Bacon and Eggs in a Pita Pocket recipe is perfect for a fantastic breakfast or energizing brunch. 

* 3 strips bacon or sausage
* 2 eggs
* 2 pinches grated Parmesan
* 2 tablespoons salsa
* 2 pita pockets (I prefer Kangaroo)
* dry onion soup mix
* horseradish
Fry the bacon and cut into pieces when done. Fry the eggs in the bacon and then add the onion soup mix. Line toasted pita with a spoon of salsa and horseradish, then fill with eggs and bacon and top with cheese.


----------



## reinreb (Aug 1, 2010)

dam,
that sounds so good I'm going to try that on next weeks camping trip....
thanks


----------



## BarbecueCamping (Jan 2, 2011)

Sounds Delicious.
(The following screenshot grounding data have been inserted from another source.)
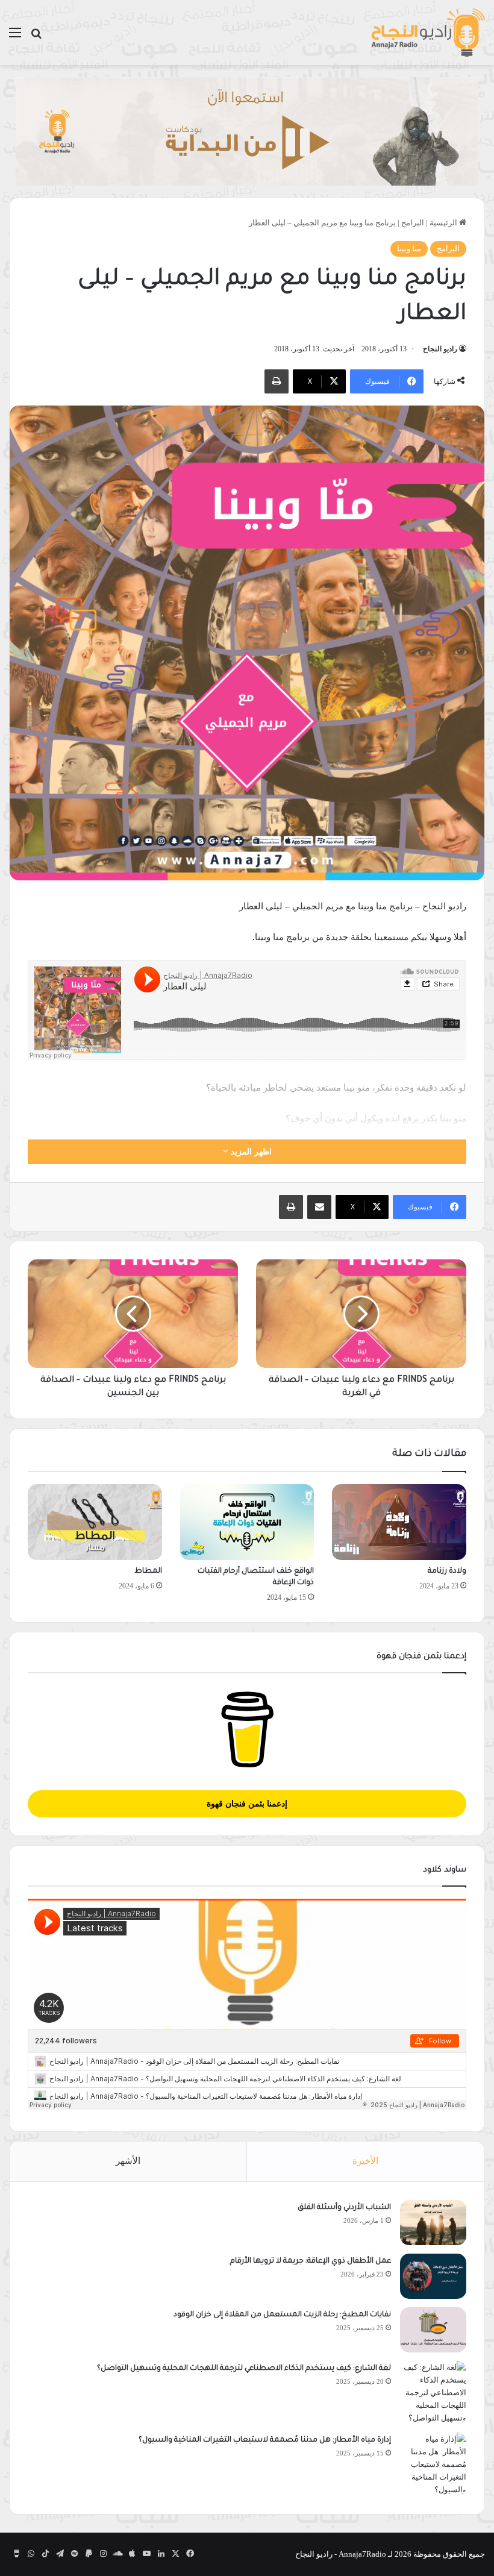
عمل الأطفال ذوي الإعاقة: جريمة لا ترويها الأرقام (309, 2261)
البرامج (412, 222)
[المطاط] (95, 1522)
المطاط (148, 1571)
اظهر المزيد (250, 1151)
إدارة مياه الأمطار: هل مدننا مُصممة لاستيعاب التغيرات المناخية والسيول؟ (265, 2440)
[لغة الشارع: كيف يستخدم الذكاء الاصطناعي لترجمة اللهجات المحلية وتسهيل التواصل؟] (433, 2392)
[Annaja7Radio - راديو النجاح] (427, 32)
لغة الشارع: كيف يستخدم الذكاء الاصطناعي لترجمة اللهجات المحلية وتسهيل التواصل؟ (244, 2368)
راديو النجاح (440, 349)
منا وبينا (409, 248)
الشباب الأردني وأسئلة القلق (344, 2208)
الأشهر (128, 2161)
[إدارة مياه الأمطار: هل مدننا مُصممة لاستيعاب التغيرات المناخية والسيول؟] (433, 2464)
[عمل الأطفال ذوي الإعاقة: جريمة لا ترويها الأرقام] (433, 2276)
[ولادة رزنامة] (399, 1522)
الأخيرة (365, 2161)
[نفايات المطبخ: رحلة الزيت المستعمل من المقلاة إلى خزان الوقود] (433, 2329)
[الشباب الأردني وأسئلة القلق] (433, 2222)
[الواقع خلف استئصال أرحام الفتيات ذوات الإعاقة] (247, 1522)
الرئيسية (444, 222)
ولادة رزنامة (447, 1571)
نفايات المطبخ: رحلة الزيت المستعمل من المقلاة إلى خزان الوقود (282, 2315)
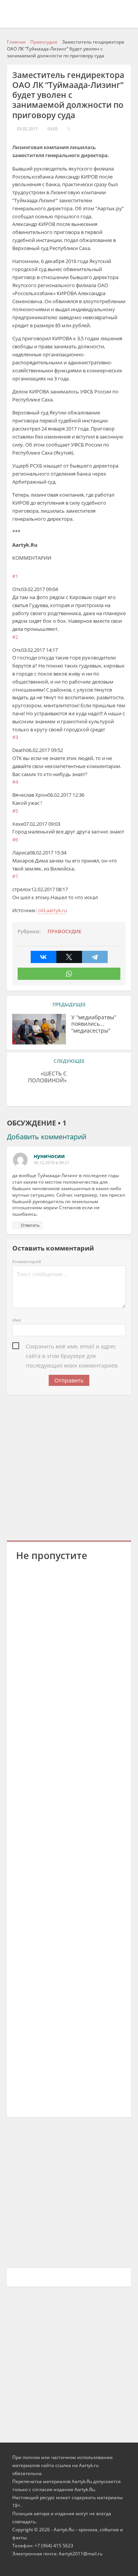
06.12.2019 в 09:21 (51, 1162)
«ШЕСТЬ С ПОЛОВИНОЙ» (47, 1077)
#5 (15, 810)
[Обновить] (52, 557)
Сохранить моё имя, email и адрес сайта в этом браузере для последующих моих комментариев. (72, 1347)
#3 (15, 737)
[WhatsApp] (69, 974)
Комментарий (26, 1261)
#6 (15, 839)
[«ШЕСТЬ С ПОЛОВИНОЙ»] (99, 1085)
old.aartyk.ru (52, 910)
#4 (15, 781)
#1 (15, 576)
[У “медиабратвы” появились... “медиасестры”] (39, 1029)
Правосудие (64, 931)
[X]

I'll be noting this for our next trip.

Thanks for sharing.


----------



## SMOKEY2348 (Jan 4, 2011)

reinreb said:


> dam,
> that sounds so good I'm going to try that on next weeks camping trip....
> thanks


Hah I think I might try that this week, I just have to grab the pita pockets from wally world.:thumbup1:


----------



## artmart (Sep 21, 2010)

I sounded good until you got to the horseradish.... I'll try this without that stuff. I'm just not a fan of it. I'll just add more salsa with hotter flavor. Thanks for posting this idea.


----------



## SMOKEY2348 (Jan 4, 2011)

Nabbed another one!


----------



## Guest (Feb 16, 2011)

I going to put this in my recipe book


----------



## arthur (Mar 3, 2010)

Sounds great.We will try it this summer.


----------



## shirleyfuentes (Feb 21, 2011)

Yummy! thanks for sharing the recipe here


----------



## jdcstrt (Apr 20, 2011)

you can buy larger bags if Hormel crumbled bacon at Sams to cut dowmn the pans used


----------